TASK REQUIREMENTS >> Would you reproduce exactly the lines below from the one holding "Image resolution: width=1044" through the one holding "The height and width of the screenshot is (726, 652).", inclusive, and no others?

Start of DATA LISTING

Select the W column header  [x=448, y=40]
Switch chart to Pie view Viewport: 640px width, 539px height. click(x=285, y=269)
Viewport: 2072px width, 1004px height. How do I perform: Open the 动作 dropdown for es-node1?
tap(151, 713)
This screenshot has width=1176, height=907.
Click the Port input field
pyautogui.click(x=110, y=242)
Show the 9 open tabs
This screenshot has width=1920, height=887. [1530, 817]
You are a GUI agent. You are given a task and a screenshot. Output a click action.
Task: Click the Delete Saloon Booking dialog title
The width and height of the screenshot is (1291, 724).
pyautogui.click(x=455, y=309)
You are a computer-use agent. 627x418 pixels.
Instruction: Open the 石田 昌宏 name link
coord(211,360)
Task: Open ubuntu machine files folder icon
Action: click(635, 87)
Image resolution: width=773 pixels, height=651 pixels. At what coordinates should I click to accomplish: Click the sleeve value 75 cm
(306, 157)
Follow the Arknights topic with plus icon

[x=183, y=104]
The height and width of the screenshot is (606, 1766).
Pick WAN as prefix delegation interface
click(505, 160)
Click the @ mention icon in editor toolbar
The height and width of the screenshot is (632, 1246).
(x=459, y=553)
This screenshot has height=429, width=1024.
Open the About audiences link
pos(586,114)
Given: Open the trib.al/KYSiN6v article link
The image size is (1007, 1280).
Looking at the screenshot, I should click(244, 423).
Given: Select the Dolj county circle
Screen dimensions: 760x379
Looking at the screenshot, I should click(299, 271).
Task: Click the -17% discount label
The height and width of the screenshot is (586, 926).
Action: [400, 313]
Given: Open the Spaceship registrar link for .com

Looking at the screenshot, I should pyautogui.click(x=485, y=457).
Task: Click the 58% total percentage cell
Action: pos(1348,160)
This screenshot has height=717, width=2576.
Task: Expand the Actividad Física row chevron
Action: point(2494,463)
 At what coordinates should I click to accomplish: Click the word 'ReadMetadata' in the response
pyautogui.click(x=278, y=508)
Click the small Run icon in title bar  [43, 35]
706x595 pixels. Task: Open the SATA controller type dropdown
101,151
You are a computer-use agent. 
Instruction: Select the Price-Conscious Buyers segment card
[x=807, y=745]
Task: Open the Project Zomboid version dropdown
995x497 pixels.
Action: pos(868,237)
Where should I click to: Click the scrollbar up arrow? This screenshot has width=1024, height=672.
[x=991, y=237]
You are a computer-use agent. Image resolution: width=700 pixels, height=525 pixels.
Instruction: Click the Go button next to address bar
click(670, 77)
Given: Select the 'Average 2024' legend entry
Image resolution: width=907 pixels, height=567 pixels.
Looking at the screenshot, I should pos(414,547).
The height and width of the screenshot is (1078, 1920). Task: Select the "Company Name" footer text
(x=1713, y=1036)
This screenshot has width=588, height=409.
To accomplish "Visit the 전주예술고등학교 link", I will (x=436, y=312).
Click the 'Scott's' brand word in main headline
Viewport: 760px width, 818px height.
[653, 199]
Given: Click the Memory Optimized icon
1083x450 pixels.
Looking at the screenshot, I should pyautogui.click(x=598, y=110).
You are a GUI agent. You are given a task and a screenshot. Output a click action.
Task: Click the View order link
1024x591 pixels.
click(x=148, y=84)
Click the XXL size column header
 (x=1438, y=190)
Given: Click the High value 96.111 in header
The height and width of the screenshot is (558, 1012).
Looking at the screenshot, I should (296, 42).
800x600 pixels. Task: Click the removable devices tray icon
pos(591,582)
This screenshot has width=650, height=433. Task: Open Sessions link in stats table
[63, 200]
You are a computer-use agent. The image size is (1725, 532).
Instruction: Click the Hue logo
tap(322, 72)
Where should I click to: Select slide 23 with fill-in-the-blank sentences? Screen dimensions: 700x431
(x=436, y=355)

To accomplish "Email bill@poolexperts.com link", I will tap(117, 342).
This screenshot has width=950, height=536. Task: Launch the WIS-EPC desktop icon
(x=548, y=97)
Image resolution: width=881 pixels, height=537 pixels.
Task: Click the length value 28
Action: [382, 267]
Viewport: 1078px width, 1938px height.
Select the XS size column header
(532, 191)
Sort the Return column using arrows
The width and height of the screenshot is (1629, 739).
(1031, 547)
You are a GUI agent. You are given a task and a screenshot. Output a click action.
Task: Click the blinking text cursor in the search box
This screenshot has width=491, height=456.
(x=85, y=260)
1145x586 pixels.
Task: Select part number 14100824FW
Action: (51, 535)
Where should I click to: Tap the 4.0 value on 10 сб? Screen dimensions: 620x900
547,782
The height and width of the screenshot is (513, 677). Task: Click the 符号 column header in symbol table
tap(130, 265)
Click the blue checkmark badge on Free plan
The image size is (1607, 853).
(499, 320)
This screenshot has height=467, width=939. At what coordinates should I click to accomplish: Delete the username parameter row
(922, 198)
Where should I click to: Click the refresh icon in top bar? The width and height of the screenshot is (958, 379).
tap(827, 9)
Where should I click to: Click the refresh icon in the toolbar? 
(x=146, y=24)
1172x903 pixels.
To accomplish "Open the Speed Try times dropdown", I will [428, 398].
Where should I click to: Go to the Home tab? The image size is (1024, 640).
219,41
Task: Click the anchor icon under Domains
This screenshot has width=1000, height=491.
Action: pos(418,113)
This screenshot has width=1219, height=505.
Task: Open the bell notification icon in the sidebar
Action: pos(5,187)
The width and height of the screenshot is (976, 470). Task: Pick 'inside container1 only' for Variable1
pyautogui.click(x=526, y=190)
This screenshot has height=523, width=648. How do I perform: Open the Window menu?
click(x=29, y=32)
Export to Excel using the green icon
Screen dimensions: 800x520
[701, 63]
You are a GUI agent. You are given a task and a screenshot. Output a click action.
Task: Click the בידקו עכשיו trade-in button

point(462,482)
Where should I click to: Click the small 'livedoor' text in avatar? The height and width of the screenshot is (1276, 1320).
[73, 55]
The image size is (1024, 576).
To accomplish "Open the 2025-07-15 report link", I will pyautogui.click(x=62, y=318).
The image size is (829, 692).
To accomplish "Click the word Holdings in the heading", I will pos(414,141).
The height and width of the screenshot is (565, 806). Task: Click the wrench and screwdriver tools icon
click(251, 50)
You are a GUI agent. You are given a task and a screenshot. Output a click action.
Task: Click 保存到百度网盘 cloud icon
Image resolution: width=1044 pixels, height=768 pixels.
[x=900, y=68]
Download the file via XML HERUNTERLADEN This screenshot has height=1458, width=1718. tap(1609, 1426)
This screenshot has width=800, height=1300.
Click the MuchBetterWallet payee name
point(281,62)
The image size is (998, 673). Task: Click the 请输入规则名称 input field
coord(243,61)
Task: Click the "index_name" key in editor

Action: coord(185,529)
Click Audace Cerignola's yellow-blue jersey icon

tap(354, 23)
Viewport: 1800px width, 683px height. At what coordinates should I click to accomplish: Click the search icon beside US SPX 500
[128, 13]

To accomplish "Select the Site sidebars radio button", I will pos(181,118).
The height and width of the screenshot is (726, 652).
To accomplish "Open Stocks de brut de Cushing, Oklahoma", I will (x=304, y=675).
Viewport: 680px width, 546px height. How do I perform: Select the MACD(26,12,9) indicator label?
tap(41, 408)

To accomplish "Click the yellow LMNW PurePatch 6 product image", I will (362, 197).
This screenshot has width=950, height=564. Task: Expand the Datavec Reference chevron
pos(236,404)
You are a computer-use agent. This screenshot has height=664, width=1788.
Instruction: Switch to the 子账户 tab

End of DATA LISTING

RESULT OF THIS EXERCISE >>
Image resolution: width=1044 pixels, height=768 pixels.
[x=900, y=68]
Download the file via XML HERUNTERLADEN This screenshot has height=1458, width=1718. tap(1609, 1426)
This screenshot has width=800, height=1300.
Click the MuchBetterWallet payee name
point(281,62)
The image size is (998, 673). Task: Click the 请输入规则名称 input field
coord(243,61)
Task: Click the "index_name" key in editor

Action: coord(185,529)
Click Audace Cerignola's yellow-blue jersey icon

tap(354, 23)
Viewport: 1800px width, 683px height. At what coordinates should I click to accomplish: Click the search icon beside US SPX 500
[128, 13]

To accomplish "Select the Site sidebars radio button", I will pos(181,118).
The height and width of the screenshot is (726, 652).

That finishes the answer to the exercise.